De par la conscience de classe de la grande bourgeoisie, le goût de l'ostentation, la recherche de l'originalité et l'optimisme des dernières années de la haute conjoncture économique, l'historicisme ne manqua pas d'aboutir vers la fin du XIXe s. à un style universel symbolisant le goût bourgeois, d'inspiration romantique-éclectique (Maison bourgeoise). Sous la houlette de l'architecte Heinrich Honegger-Näf fut érigé à Zurich, à proximité du lac, le Weisses Schloss (1890-1893), un complexe à la silhouette découpée et au langage formel éclectique. Sur l'Alpenquai (auj. General-Guisan-Quai), Heinrich Ernst fit construire le Rotes Schloss (1891-1893), un ensemble de plusieurs maisons à l'allure de château, foisonnant d'éléments architecturaux Louis XIII.

En dépit de certaines approches régionalistes, l'historicisme constitua en Suisse moins que partout ailleurs un style national, même dans les bâtiments officiels ou administratifs.
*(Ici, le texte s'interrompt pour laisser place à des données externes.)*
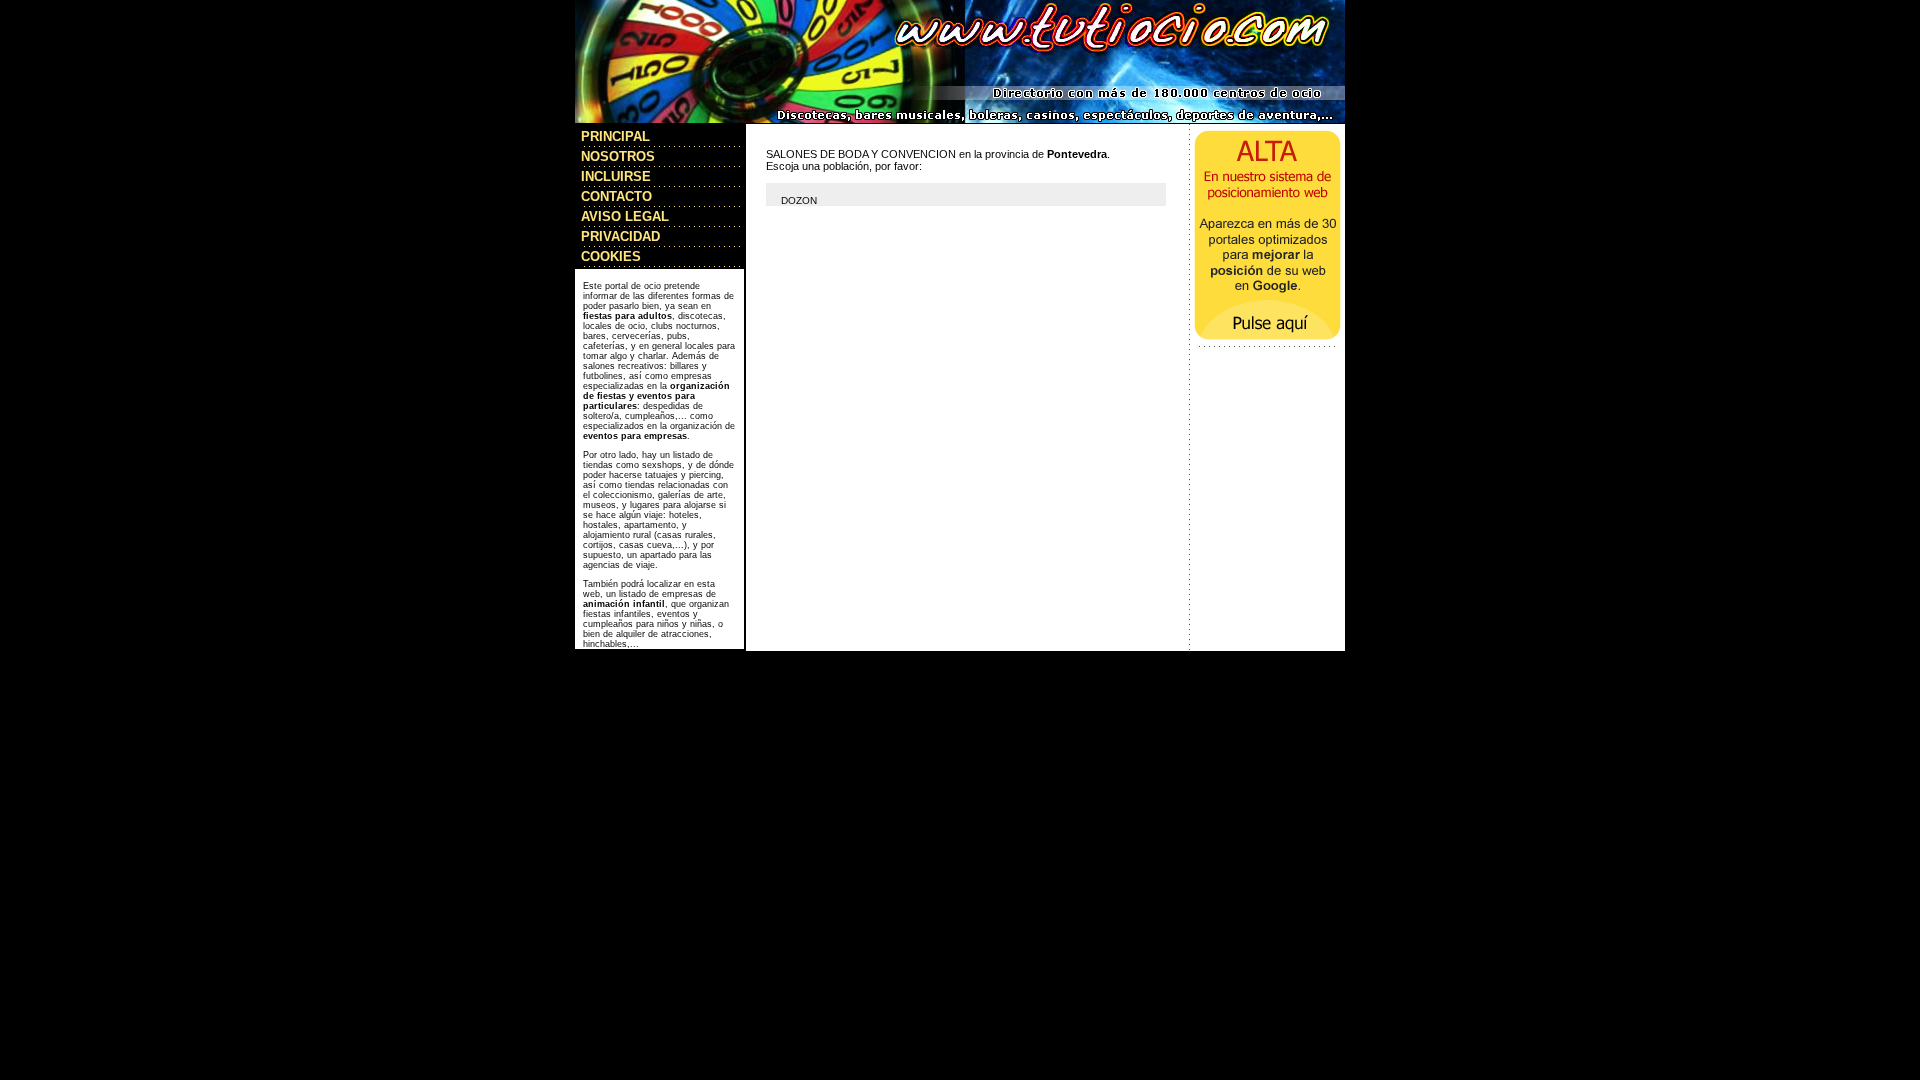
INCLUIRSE (616, 176)
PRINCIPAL (615, 136)
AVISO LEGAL (625, 216)
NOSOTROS (618, 156)
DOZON (799, 200)
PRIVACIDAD (620, 236)
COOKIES (611, 256)
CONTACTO (616, 196)
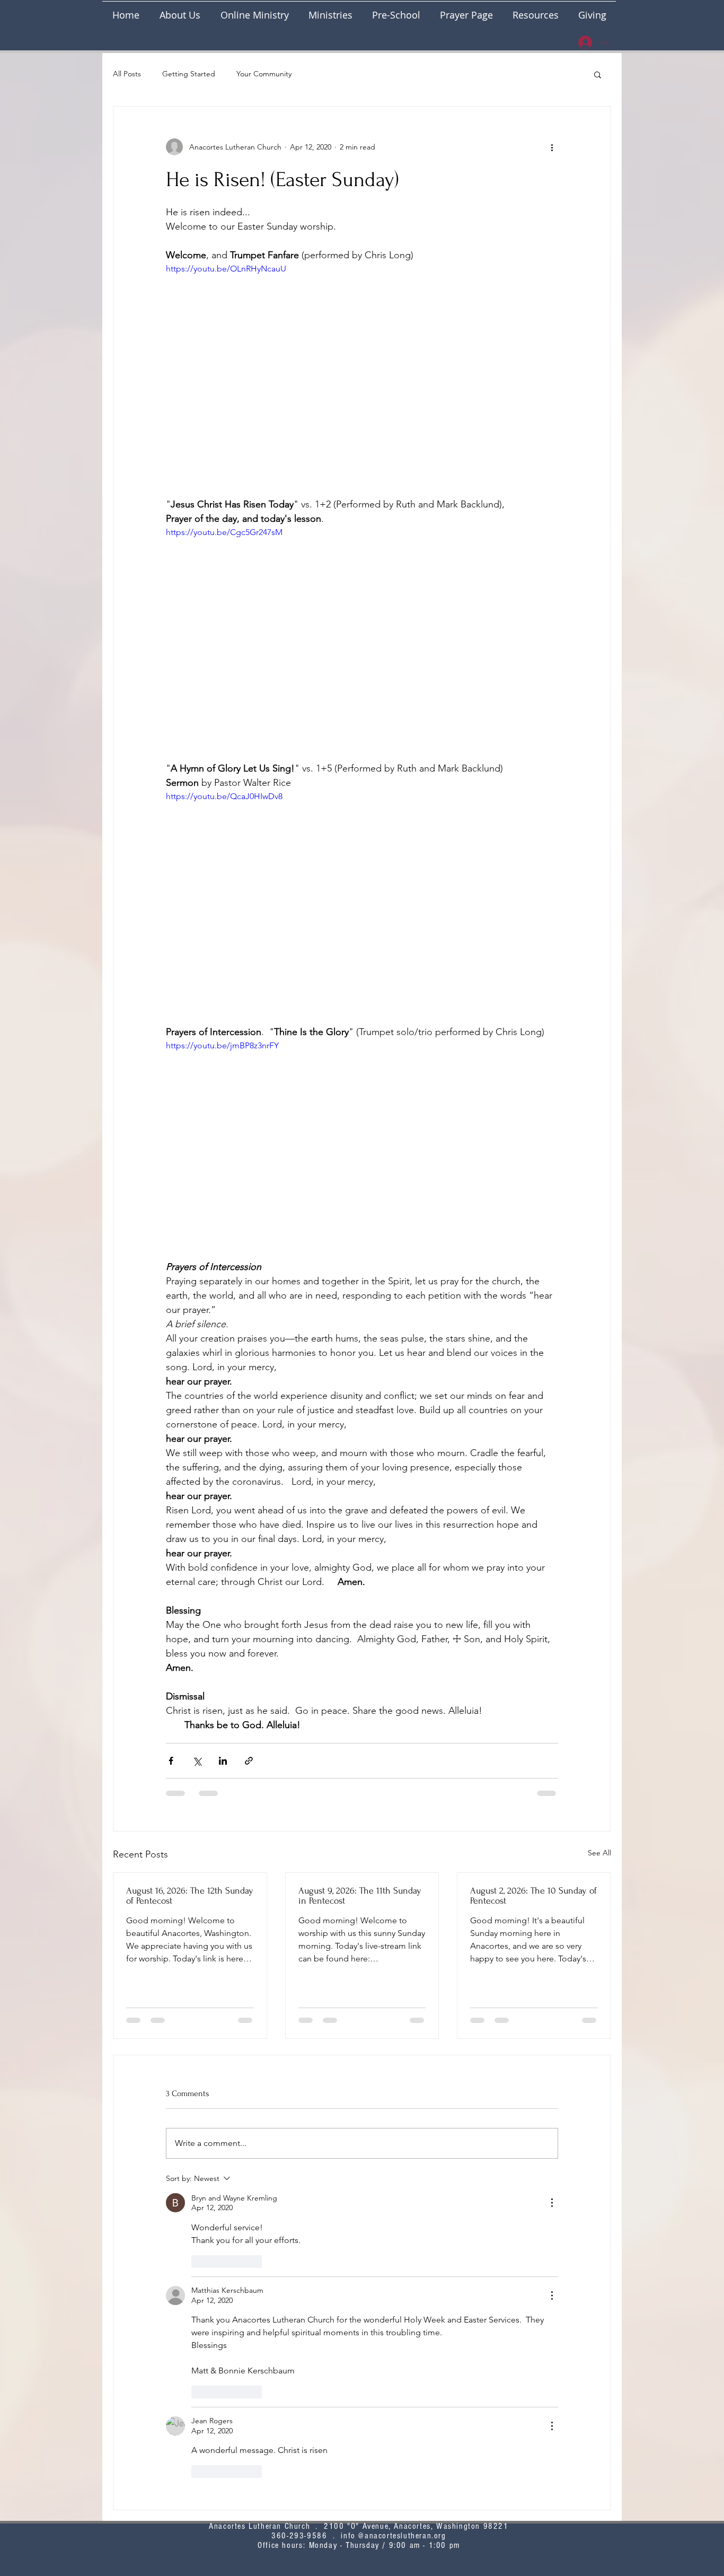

Malgré des colorations nationales, le Palais fédéral à Berne, édifié dans le style d'un hôtel surdimensionné de la Belle Epoque, montre lui aussi que la culture architecturale éclectique de l'historicisme n'est finalement pas un phénomène indigène mais international, et qu'en l'occurrence, il s'agit tout simplement du style du XIXe s.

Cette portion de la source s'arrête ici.